Oui à travers les enseignements, de plus en plus d’étudiants s’intéressent à cette discipline et
choisissent des thèmes en rapport avec la santé dans le cadre de leurs travaux de mémoire de
Master ou de thèse de doctorat.
Et les décideurs ? Je veux parler des gouvernants : sont-ils sensibles à votre démarche et
aux résultats issus de vos travaux de recherche ?
Les outils d’aide à la décision que sont les SIG, systèmes d’information géographique, offrent une
bonne lisibilité aux travaux de recherche dans le domaine de la santé. Les gouvernants ont
souvent recours aux travaux de cartographie, cependant l’approche géographique de la santé ne
se résume pas uniquement à la production de cartes.
Dans un contexte de crise sanitaire mondiale tel que celui du covid-19, quel peut-être
l’apport de la géographie de la santé ?
Cet apport peut être important. Dans ce sens, nous avons dans une initiative portée par notre
Laboratoire d’Etudes et de Recherche sur les Milieux et Territoires (LERMIT), élaboré un
protocole en vue de proposer une contribution géographique (analyse spatiale des cas de
COVID19) dans la lutte contre la maladie.

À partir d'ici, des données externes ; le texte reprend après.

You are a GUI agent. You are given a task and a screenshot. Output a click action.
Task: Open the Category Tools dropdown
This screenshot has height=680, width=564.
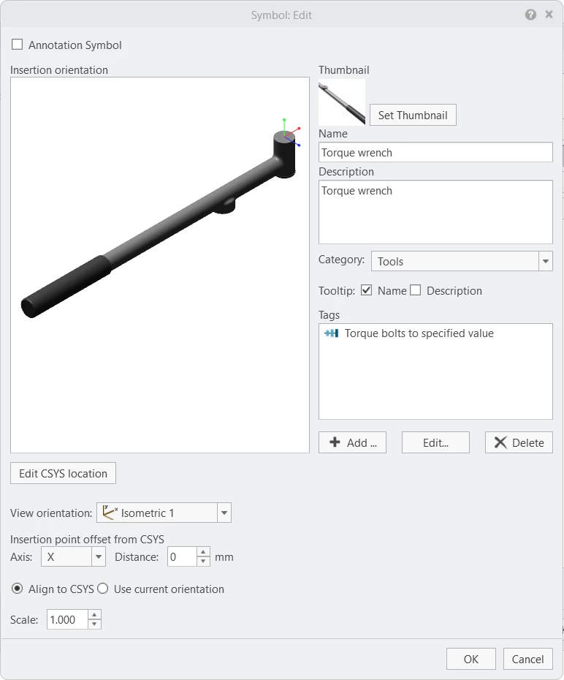click(546, 261)

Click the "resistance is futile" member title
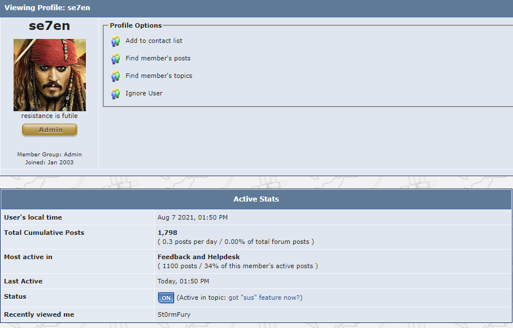click(x=50, y=116)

Ce n’est pas la première fois dans l’histoire de l’humanité que le monde fait face à des
crises de ce genre. Quelle est selon vous la particularité de celle-ci et comment le
géographe que vous êtes, voit l’après covid-19 ?
La particularité de cette crise réside dans le fait que les positionnements géopolitiques ont pris le
pas sur la gestion sanitaire au début de la crise. Dès l’apparition de la maladie, le virus est
qualifié de" virus chinois". C’était donc l’affaire des Chinois. Les pays occidentaux ont eu la
mauvaise idée de rapatrier leurs ressortissants, oubliant que le virus est hautement transmissible
et sans frontière. Pour nous, l’après covid-19 ouvrira une autre perspective dans la marche du
monde. Nous sommes dans un monde planétaire et une crise sanitaire devient l’affaire de tous.
Personne n’oubliera cela !
Pour l’Afrique l’après covid-19 doit être une victoire contre la fatalité, une sorte de renaissance
car pour une fois, on aura déjoué les pronostics.